PASSAGE TO READ:
Finally, we define a dynamic workflow to process samples through the Bowtie2 task above. Dynamics are a handy parallelism construct that give your workflow more flexibility via the ability to process and arbitrary number of samples. In this case, we’re taking a list of Reads objects and returning a list of Alignment objects.

@dynamic(container_image=main_img)
def bowtie2_align_samples(idx: Reference, samples: List[Reads]) -> List[Alignment]:
    """
    Process samples through bowtie2.

    This function takes a FlyteDirectory objects representing a bowtie index and a list of
    Reads objects containing filtered sample data. It performs paired-end alignment
    using bowtie2. It then returns a list of Alignment objects representing the alignment results.

    Args:
        bt2_idx (FlyteDirectory): The FlyteDirectory object representing the bowtie2 index.
        samples (List[Reads]): A list of Reads objects containing sample data
            to be processed.

EXTRACTED MATERIAL:
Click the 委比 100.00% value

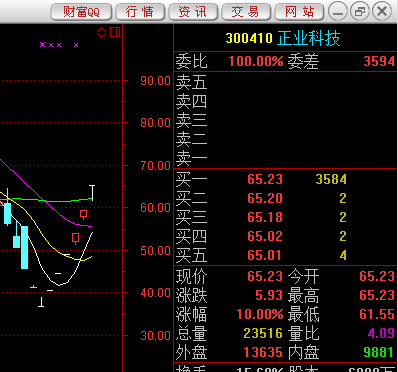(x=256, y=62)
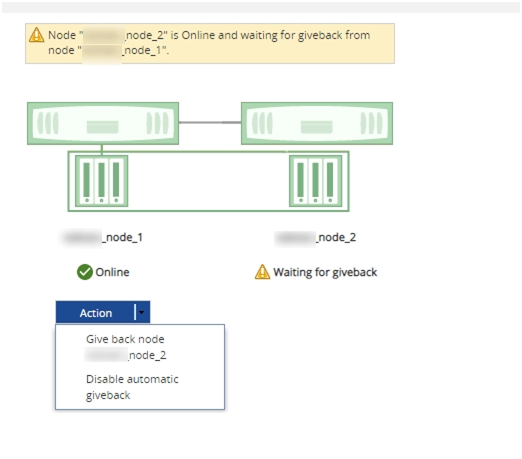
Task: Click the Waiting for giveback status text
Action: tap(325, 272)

---

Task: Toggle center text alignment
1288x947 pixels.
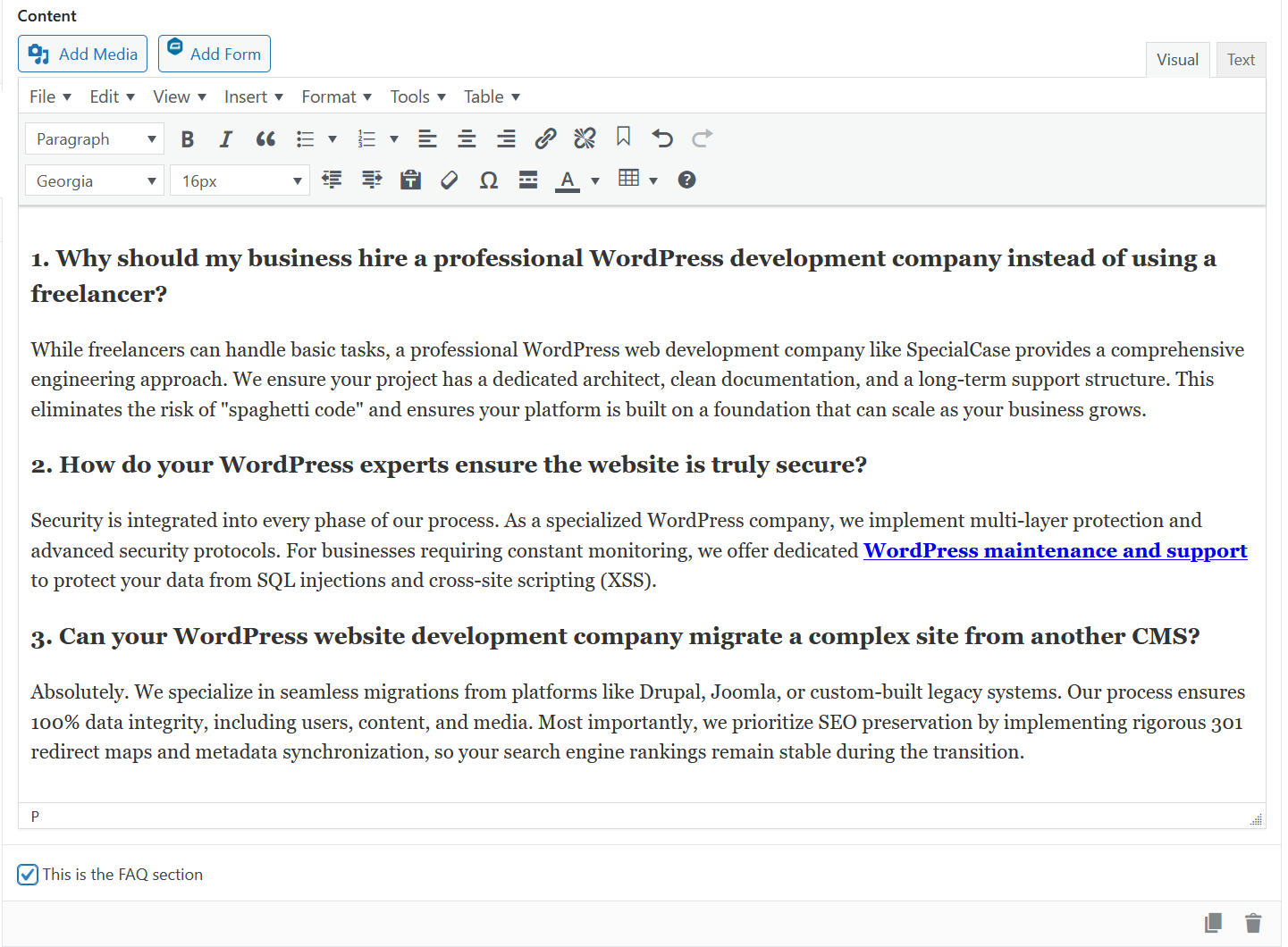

--

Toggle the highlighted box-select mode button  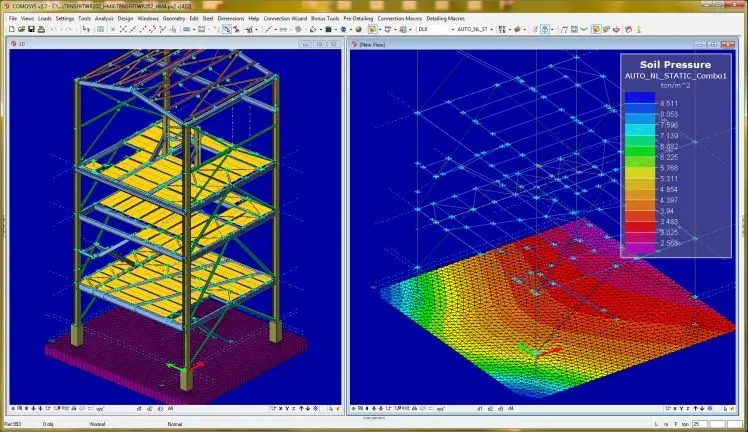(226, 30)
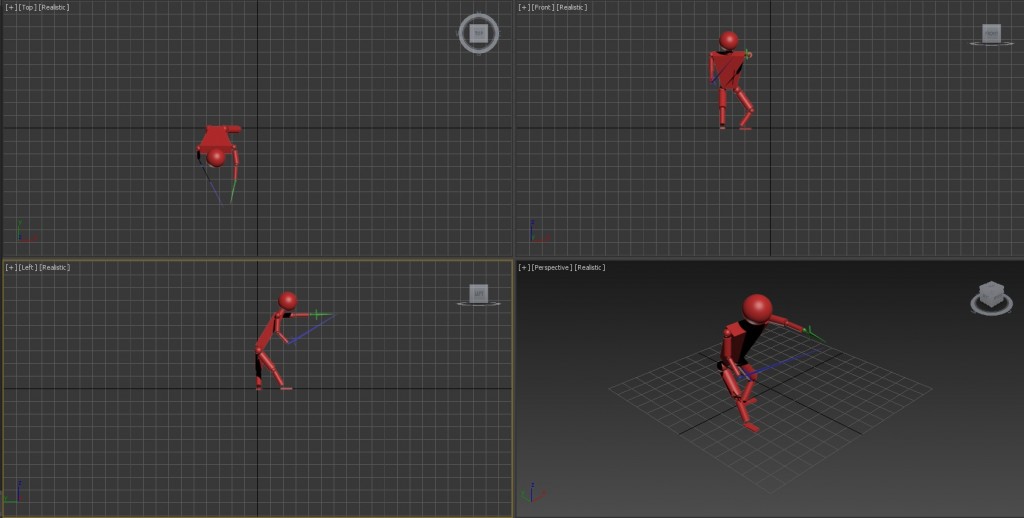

QUESTIONS TO ANSWER:
1) Please retype the part of the Bowtie2 passage that begins at the words "def bowtie2_align_samples(idx: Reference, samples: List[Reads])" and stops after "the bowtie2 index.".
2) Extend the Bowtie2 passage, picking up right after its last line.
The items come from a separate source, unrelated to the Bowtie2 passage.

ANSWERS BELOW:
1)
def bowtie2_align_samples(idx: Reference, samples: List[Reads]) -> List[Alignment]:
    """
    Process samples through bowtie2.

    This function takes a FlyteDirectory objects representing a bowtie index and a list of
    Reads objects containing filtered sample data. It performs paired-end alignment
    using bowtie2. It then returns a list of Alignment objects representing the alignment results.

    Args:
        bt2_idx (FlyteDirectory): The FlyteDirectory object representing the bowtie2 index.

2)
    Returns:
        List[List[Alignment]]: A list of lists, where each inner list contains alignment
            results (Alignment objects) for a sample, with results from both aligners.
    """
    sams = []
    for sample in samples:
        sam = bowtie2_align_paired_reads(idx=idx, fs=sample)
        sams.append(sam)
    return sams

End-to-End Workflow#

We’re tying everything together in a final workflow that fetches assets, filters them, generates an index, and aligns the samples. This workflow is a simple linear pipeline, but the tasks are designed to be modular and reusable. This makes it easy to swap out tools, or add additional processing steps as needed. Note that we’re also using a map_task to parallelize the FastP task across all samples. Map tasks are a similar parallelism construct to dynamics, but trade some flexibility for improved performance.

@workflow
def alignment_wf() -> List[Alignment]:
    # Prepare raw samples from input directory
    ref, samples = fetch_assets(
        ref_url="https://github.com/unionai-oss/unionbio/raw/main/tests/assets/references/GRCh38_short.fasta",
        read_urls=[
            "https://github.com/unionai-oss/unionbio/raw/main/tests/assets/sequences/raw/ERR250683-tiny_1.fastq.gz",
            "https://github.com/unionai-oss/unionbio/raw/main/tests/assets/sequences/raw/ERR250683-tiny_2.fastq.gz",
        ],
    )

    # Map out filtering across all samples and generate indices
    filtered_samples = map_task(pyfastp)(rs=samples)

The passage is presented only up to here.